Rodney and Wayne and the Professor had sought to keep the circle of those who knew the location of the new laboratory to a very small number of trusted individuals: Mr. Craft, of course, and his daughter Becky, and Petey Ragsdale and Grover Ferrell, and Officer Wall and Aunt Mildred. There were others such as Mrs. Ferrell and Mr. and Mrs. Ragsdale who knew some things about the laboratory’s relocation but didn’t know everything, and then there was a large group of people, including Mayor Stovall and Police Chief Lonnie Rowe, who knew absolutely nothing at all. And that was the way that Rodney and Wayne and the Professor liked it.

The next morning, the Professor and his two apprentices set up their new laboratory.
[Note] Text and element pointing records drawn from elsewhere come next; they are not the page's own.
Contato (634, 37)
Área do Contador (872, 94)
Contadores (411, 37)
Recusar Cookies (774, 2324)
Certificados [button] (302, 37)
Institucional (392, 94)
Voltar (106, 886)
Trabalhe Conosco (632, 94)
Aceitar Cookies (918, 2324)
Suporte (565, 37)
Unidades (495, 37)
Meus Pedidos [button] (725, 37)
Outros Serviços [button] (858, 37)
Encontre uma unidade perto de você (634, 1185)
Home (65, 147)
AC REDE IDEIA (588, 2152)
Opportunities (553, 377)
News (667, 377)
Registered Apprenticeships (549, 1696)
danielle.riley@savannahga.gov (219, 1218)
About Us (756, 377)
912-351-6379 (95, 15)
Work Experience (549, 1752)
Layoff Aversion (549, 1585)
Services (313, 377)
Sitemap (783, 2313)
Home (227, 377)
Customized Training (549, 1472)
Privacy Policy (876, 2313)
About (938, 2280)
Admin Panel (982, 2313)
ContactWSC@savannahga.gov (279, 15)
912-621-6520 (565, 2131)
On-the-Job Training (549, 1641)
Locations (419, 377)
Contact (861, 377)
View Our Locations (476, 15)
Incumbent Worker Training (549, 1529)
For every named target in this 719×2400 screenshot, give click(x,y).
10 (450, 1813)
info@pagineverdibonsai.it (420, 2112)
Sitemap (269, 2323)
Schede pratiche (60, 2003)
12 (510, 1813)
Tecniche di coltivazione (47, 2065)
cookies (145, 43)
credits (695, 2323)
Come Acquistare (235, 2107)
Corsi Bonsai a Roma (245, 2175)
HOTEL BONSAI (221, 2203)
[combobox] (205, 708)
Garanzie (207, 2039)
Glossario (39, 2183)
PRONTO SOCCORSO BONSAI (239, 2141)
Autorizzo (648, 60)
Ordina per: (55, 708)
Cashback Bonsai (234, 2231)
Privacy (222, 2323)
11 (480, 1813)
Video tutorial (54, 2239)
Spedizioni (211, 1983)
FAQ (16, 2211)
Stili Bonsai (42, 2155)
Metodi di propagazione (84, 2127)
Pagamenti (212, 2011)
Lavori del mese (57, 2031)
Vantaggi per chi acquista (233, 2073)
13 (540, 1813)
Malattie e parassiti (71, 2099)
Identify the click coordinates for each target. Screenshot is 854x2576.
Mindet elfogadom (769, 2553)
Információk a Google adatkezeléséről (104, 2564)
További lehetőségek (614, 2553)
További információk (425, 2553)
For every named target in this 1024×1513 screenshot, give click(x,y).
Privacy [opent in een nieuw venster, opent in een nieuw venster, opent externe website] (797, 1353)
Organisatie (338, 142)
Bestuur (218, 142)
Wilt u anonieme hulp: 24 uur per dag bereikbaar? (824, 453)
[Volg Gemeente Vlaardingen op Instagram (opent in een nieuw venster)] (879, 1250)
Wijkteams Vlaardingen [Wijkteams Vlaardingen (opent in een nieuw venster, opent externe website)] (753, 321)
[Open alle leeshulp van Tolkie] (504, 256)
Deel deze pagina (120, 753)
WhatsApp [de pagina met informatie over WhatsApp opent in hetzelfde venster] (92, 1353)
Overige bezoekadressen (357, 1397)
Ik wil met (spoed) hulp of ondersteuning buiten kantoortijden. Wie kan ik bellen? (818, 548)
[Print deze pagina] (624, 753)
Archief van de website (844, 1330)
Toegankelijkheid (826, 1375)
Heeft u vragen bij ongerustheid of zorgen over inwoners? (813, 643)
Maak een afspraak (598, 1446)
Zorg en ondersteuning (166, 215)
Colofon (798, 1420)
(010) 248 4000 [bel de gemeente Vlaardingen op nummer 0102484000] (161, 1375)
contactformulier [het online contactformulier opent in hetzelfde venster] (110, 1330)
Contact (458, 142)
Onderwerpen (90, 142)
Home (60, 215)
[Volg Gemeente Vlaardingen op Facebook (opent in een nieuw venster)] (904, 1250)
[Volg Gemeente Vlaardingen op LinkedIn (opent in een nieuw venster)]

The morning after that they resumed work on Age Altertron II. Comings and goings at the McCall house were kept to a minimum to reduce suspicion. The sofa in Mr. McCall’s bear cave was turned into a bed for the Professor. Places were made on the floor for Gizmo and Tesla (at opposite ends of the room). The Professor was not concerned by the small size of the room so long as its occupancy did not exceed six at any one time. All the nights he stayed there he never once found it necessary to put his head out of the window and suck in air.